# PROVIDED ENTRIES start

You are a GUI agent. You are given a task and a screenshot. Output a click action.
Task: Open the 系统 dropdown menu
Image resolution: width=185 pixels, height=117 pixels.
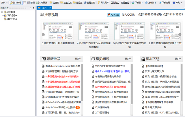click(4, 3)
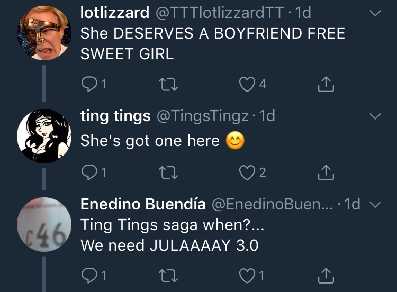Image resolution: width=397 pixels, height=292 pixels.
Task: Open ting tings' cartoon avatar
Action: [x=44, y=136]
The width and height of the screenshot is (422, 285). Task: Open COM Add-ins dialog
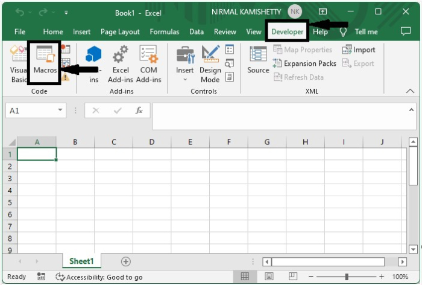click(148, 65)
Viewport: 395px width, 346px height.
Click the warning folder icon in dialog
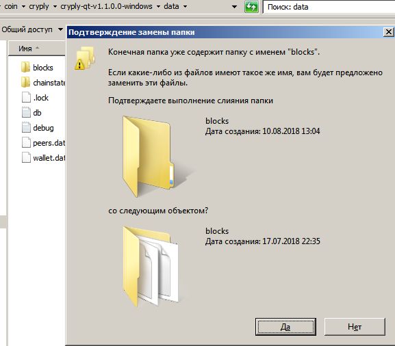point(85,58)
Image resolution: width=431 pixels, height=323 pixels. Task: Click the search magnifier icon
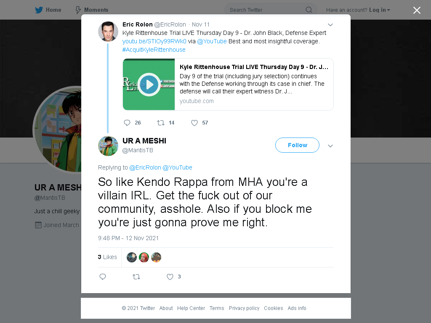[x=309, y=10]
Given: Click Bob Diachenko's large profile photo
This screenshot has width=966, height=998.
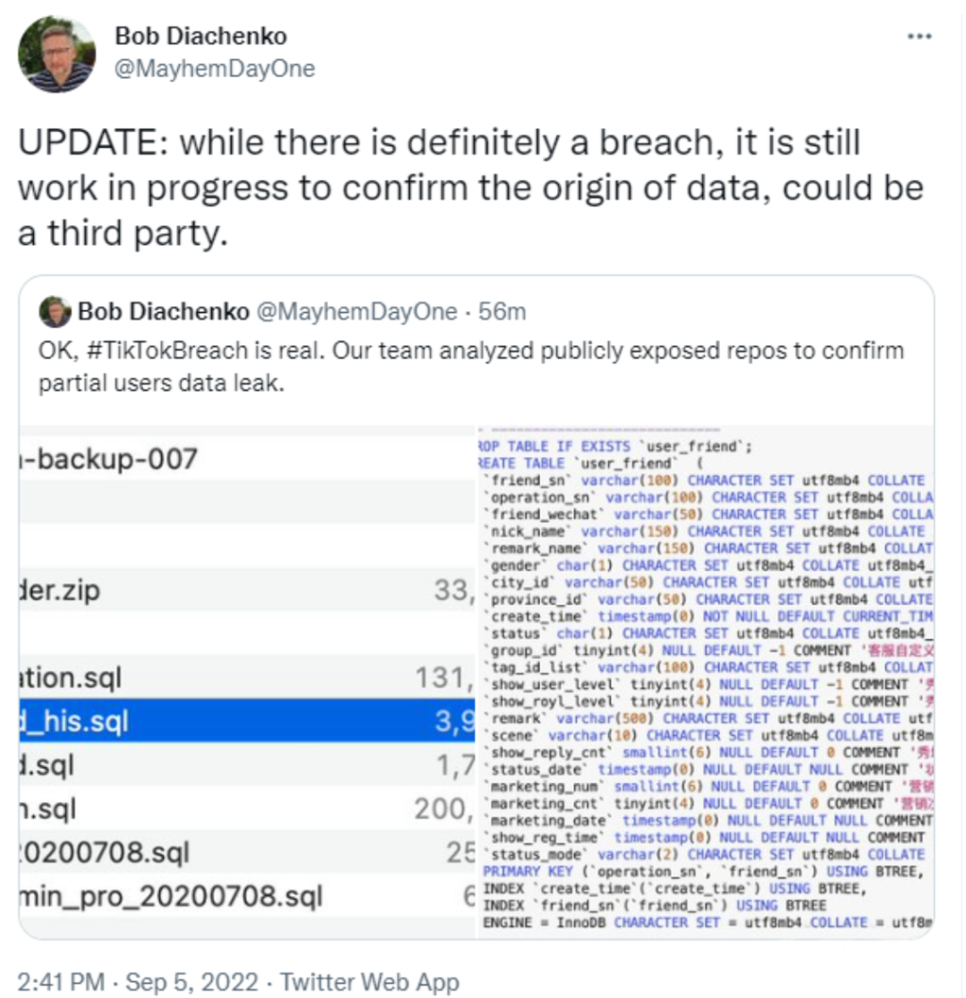Looking at the screenshot, I should (56, 54).
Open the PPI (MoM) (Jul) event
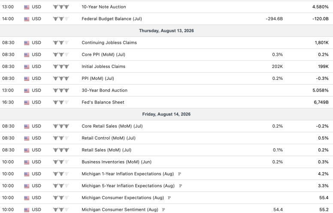333x213 pixels. (x=98, y=79)
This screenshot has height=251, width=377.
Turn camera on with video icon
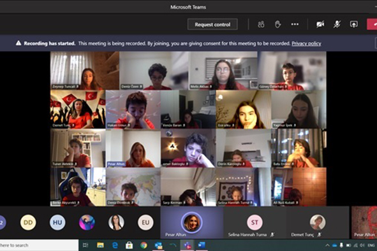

# PROVIDED ENTRIES end

Reproduce all of the entries above verbatim, omitting the pictures.

You are a GUI agent. You are given a task and a screenshot. Output a click action.
Task: Open the 系统 dropdown menu
Image resolution: width=185 pixels, height=117 pixels.
click(4, 3)
Image resolution: width=397 pixels, height=292 pixels.
Task: Open ting tings' cartoon avatar
Action: [x=44, y=136]
The width and height of the screenshot is (422, 285). Task: Open COM Add-ins dialog
click(148, 65)
Viewport: 395px width, 346px height.
Click the warning folder icon in dialog
point(85,58)
Image resolution: width=431 pixels, height=323 pixels. Task: Click the search magnifier icon
[x=309, y=10]
Given: Click Bob Diachenko's large profile photo
This screenshot has width=966, height=998.
Looking at the screenshot, I should (56, 54).
Open the PPI (MoM) (Jul) event
333x213 pixels. (x=98, y=79)
This screenshot has height=251, width=377.
Turn camera on with video icon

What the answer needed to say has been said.